The hoisin sauce and olive oil were congealing stickily; the treacly mixture already gumming up the grooves
of the expensive textured vinyl flooring laid a mere three months ago.
It was going to be a bugger to clean up.

‘Dexter Castledine, that is not acceptable,’ she yelled, voice shaking.
‘Go upstairs to your room and think about your behaviour.
All of you, in fact.
Just get out of my
sight.’
Her voice rose to a hysterical shriek.
‘Go!’

‘What about pudding?’
Teddy asked, looking mutinous.
He had a sweet tooth like her – he was anybody’s for a tube of Smarties.

‘No pudding,’ Freya said in a strangled voice.
‘Just go.’

They went, and she poured herself that vodka tonic and knocked it back in a single gulp.

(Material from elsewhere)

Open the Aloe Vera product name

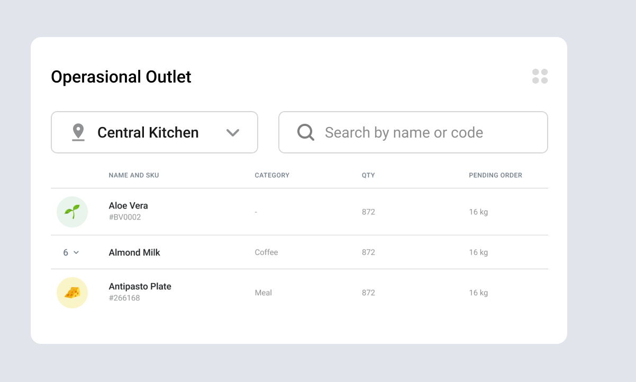[x=129, y=206]
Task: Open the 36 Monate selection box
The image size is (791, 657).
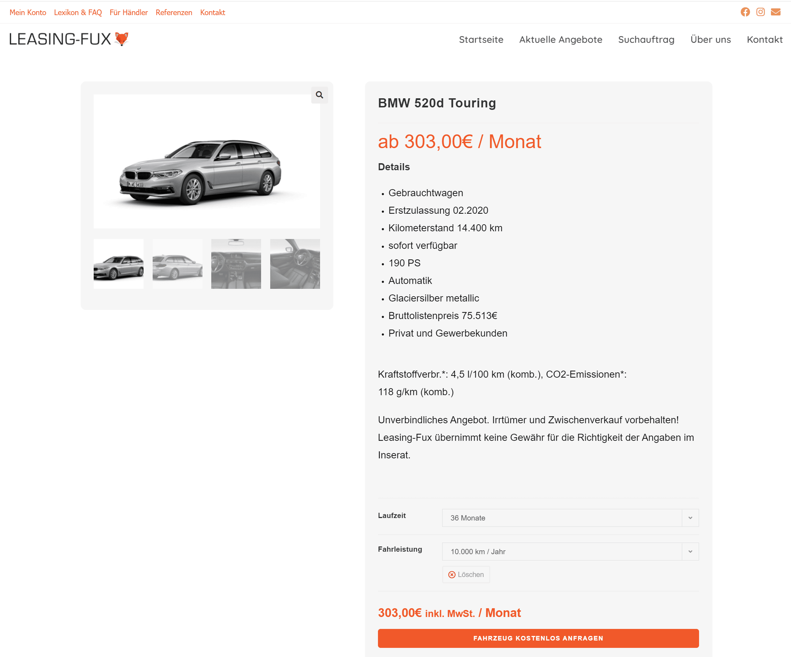Action: pyautogui.click(x=570, y=518)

You’d never know to look at him now but Dexter’s very existence had wavered perilously for the first few weeks of his life.
Born prematurely, he and Freya had spent
an agonizingly stressful twenty-four days in the NICU at the local hospital after his unexpectedly early arrival.
Twenty-four gruelling days during which every emotion it was possible for a human
being to experience seemed to have been ripped from within her and hung out on public display.
She felt turned inside out with worry, vulnerable and frightened.
So this is what parenthood
means,
she thought, frazzled on caffeine and hormones and lack of sleep.
This is how it feels to love a person so desperately that you’d literally breathe for them if you
could.

Poor Dex, so small and shrunken in his perspex bed, a tube up his nose, a woollen cap on his bald head, the soft new Babygros heartbreakingly too long on his stick-thin legs.
It was the first
time in Freya’s life that something had gone this wrong, spinning out of her control like a car on a wet road.
The experience had shocked her so fundamentally that for years afterwards she
would find herself holding her son close, listening to the steady thump of his heart to reassure herself that he was healthy and strong.